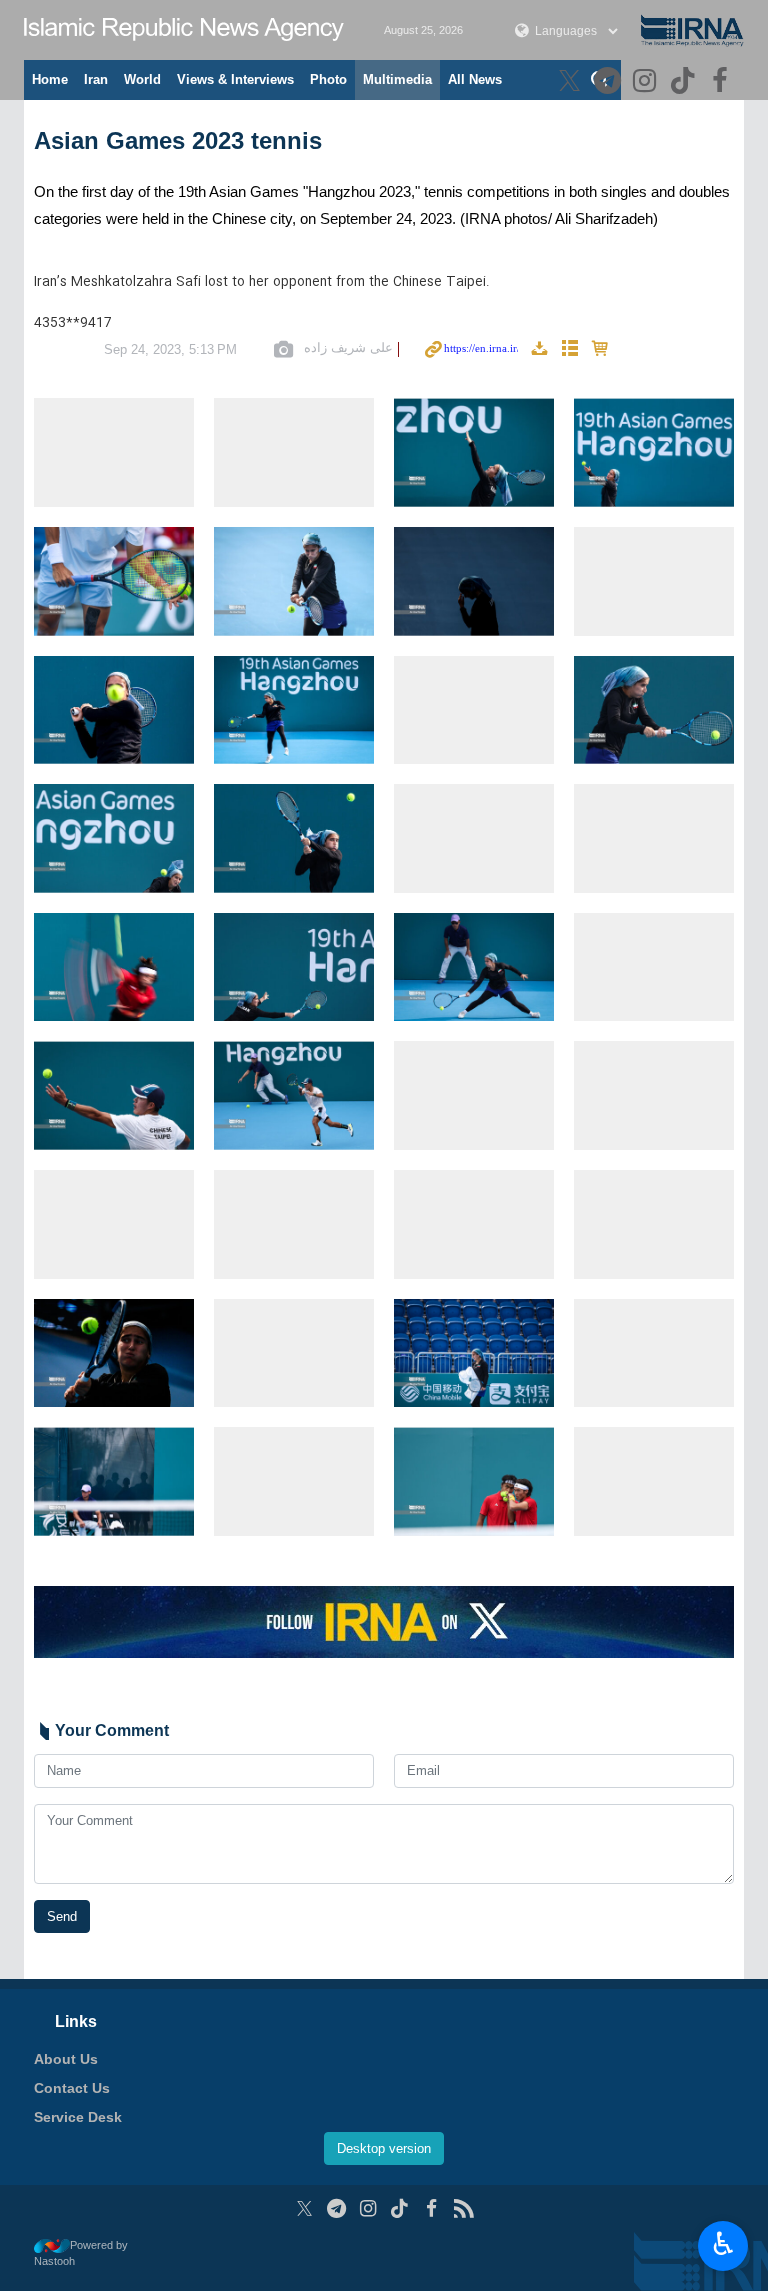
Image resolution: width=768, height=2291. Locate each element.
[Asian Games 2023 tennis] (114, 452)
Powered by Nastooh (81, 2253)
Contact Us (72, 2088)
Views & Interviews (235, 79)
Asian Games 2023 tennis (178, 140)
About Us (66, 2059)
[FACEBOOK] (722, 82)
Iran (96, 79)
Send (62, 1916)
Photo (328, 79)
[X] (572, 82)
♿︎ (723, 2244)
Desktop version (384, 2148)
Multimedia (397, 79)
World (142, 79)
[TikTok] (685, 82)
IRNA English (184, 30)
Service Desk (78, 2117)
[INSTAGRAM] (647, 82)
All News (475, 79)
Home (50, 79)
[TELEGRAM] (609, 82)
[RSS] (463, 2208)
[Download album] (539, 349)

- WORK ITEM
If the string "Games" appears in a line of the entries, report the line.

- EXERCISE OUTPUT
[Asian Games 2023 tennis] (114, 452)
Asian Games 2023 tennis (178, 140)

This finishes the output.